However, the practical implications of this term remain somewhat ambiguous. Robustness serves as an overarching concept encompassing various factors that can impact a model differently, depending on the nature of perturbations but also on the development stage of the machine learning model (e.g. acquiring data, selecting and training a machine learning model, and evaluating it on new data). Moreover, different types of perturbation can have varying impacts on the performance of ML models. For instance, adversarial attacks—a method to inject noise in an image while preserving visual information—have demonstrated a remarkable ability to fool deep learning models’ prediction8. Such blindspots could confuse and raise legitimate concerns in healthcare, where ML models, especially those based on deep learning, considered black-box due to their limited interpretability, are employed for critical tasks such as diagnosis, prognosis, or patient monitoring14.

However, it is important to note that the use of “black-box” solutions for managing patient health is neither new nor exclusive to algorithms. A complete understanding of a drug’s effects, especially its adverse effects, cannot be fully achieved through clinical trials alone. Rare or unexpected adverse effects can emerge due to deviations in the target population and drug administration when used in real-life settings. Furthermore, such effects can also occur within the same target population used during clinical trials when a drug is used on a larger scale. Cases like Thalidomide show that clinical trials are insufficient to capture all adverse events in specific populations, particularly due to ethical concerns and unobserved outcomes during clinical trials, such as effects on newborns.
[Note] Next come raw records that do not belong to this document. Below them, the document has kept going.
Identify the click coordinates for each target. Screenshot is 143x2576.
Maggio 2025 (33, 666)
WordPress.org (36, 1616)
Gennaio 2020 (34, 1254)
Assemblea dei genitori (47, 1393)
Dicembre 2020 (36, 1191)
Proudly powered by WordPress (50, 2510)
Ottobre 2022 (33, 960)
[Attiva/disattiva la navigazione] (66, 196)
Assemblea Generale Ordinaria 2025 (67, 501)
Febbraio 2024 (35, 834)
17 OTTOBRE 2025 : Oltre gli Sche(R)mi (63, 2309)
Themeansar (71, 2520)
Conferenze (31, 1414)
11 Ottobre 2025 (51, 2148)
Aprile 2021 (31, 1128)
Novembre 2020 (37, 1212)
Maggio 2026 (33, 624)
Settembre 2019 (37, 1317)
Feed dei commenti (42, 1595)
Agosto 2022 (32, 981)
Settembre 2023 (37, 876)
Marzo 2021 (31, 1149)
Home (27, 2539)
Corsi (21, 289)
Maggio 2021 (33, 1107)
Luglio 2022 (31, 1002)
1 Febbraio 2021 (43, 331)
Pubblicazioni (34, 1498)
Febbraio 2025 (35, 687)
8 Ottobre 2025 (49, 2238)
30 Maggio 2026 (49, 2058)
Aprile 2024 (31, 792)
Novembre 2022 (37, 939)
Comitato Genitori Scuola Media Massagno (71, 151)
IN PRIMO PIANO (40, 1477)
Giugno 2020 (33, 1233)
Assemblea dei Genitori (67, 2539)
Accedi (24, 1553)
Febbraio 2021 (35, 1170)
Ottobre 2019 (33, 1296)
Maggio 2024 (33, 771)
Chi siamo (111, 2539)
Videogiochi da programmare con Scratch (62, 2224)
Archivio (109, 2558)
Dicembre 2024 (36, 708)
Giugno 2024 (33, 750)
Similarly, machine learning and deep learning models, and by extension, the medical devices that incorporate them, may exhibit unexpected behaviours when applied to populations or contexts beyond those they were originally trained and tested on. This raises the critical question of how to ensure that those non-deterministic solutions do not deviate or behave unpredictably once deployed in real-world clinical practice. The Thalidomide scandal was a catalyst for the creation of pharmacovigilance, which now also sparks discussions about applying a similar monitoring framework for AI-based devices in healthcare—often referred to as algorithmovigilance15.
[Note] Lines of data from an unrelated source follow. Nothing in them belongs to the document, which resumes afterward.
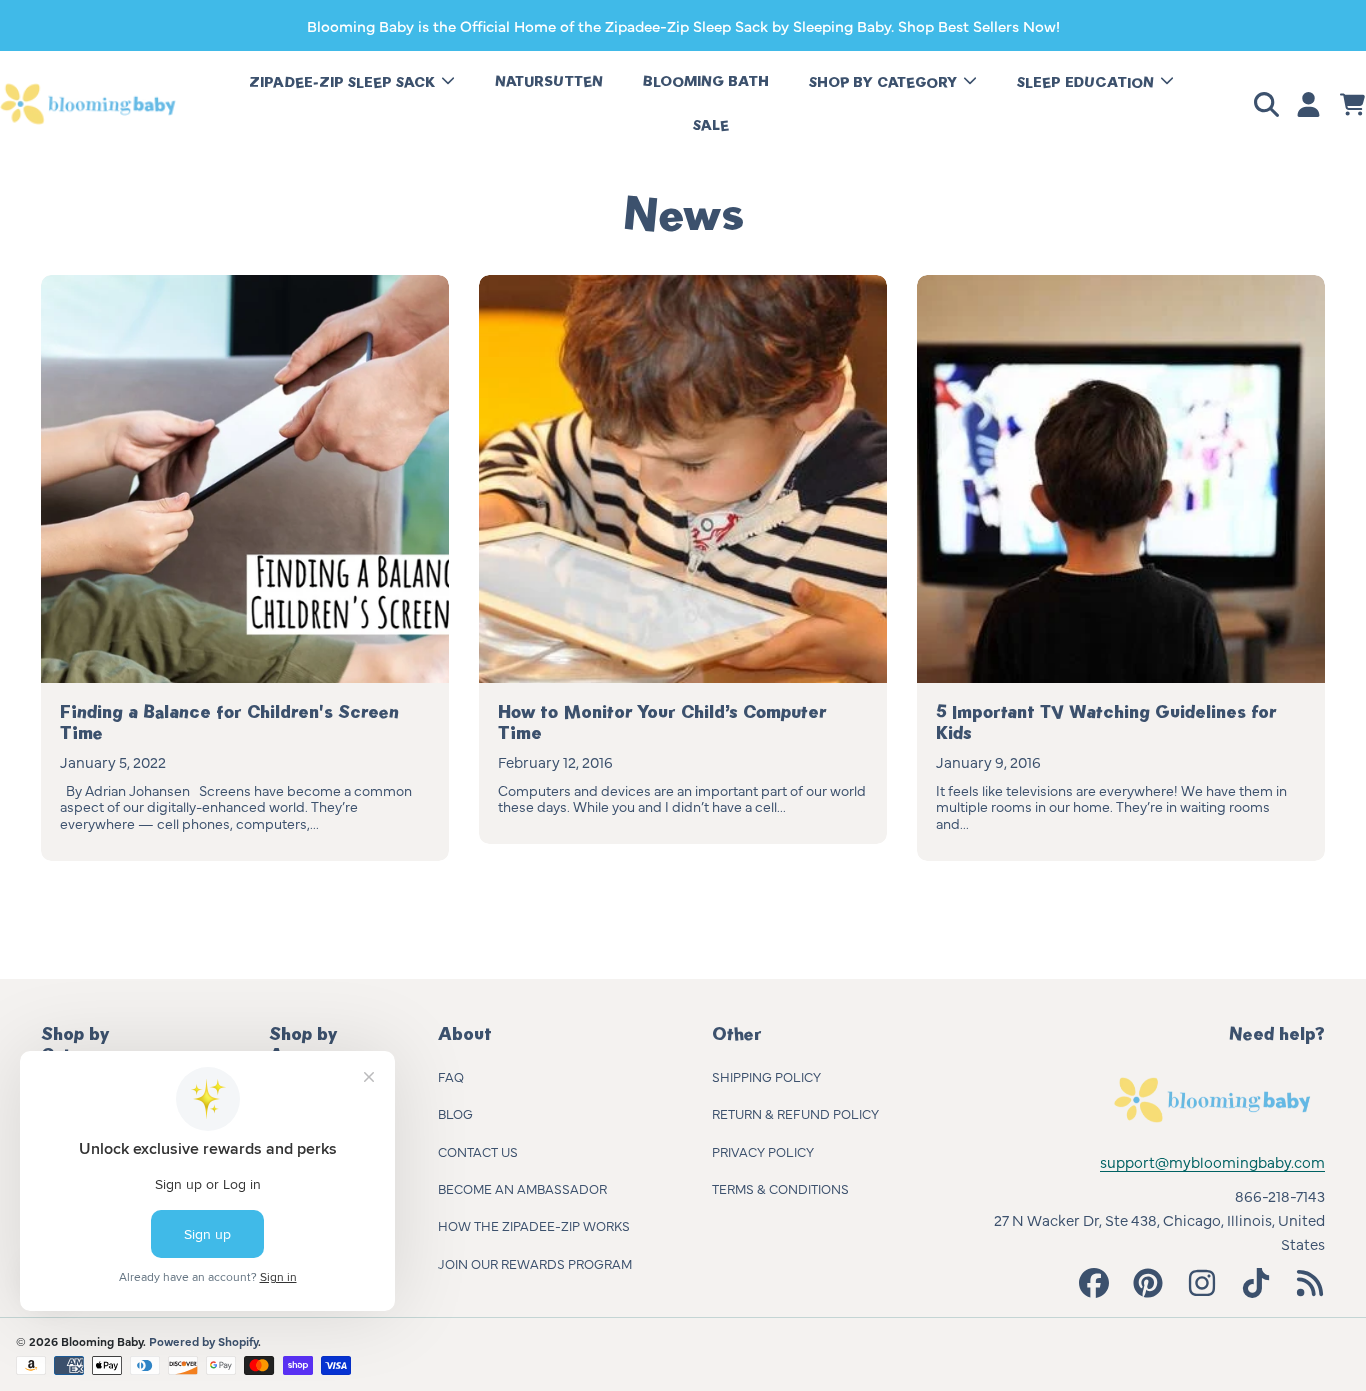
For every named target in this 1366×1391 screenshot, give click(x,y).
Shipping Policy (766, 1076)
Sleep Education (1087, 82)
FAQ (451, 1076)
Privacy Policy (763, 1151)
Moreover, the development and deployment of ML models in healthcare involve multiple stakeholders, each with their concerns and perceptions regarding what constitutes a variation or perturbation for these models. Different stakeholders, including researchers, model developers, operators, healthcare professionals, and patients perceive and encounter different types of variations. Given these diverse perspectives, the current understanding of robustness as simply handling “variations and perturbations” is inadequate.
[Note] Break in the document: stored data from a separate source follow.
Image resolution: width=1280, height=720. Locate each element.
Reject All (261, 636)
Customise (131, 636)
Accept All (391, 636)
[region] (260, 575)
Therefore, a clear and comprehensive view of the concepts of robustness is essential to ensure effective communication among all stakeholders in healthcare about what a model is robust against. By identifying the specific causes of perturbations that can occur throughout the life cycle of an ML-based solution in healthcare, it becomes possible to address these issues and mitigate their impact on the model’s performance. Given the need to clarify the concept of machine learning robustness and identify the key characteristics related to that concept, we decided to conduct a scoping review16,17,18. Namely, the objectives of this scoping review were (1) to identify the various concepts of robustness currently used in the literature for machine learning models in healthcare for decision support; and (2) to map those different concepts of robustness across types of data and of predictive models.

Results

General characteristics

The search initially retrieved 8585 records, of which 6920 remained after removing duplicates. Subsequently, 6201 records were excluded based on title and abstract screening. Ten were added through other methods. After assessing the full text of 729 records, 274 were finally included in our review. Figure 1 provides a summarised overview of the screening process. The list of included studies is available in Supplementary Table 1. Among the included records, 190 (69%) were published in journals, while 81 (30%) originated from conferences, workshops, and symposiums. One record each was from a scholarly dissertation, a preprint, and a book chapter. From these 274 records, we extracted 526 combinations of medical specialties, model type, data type, and concepts of robustness, presented in the following section—all summarised in Table 1.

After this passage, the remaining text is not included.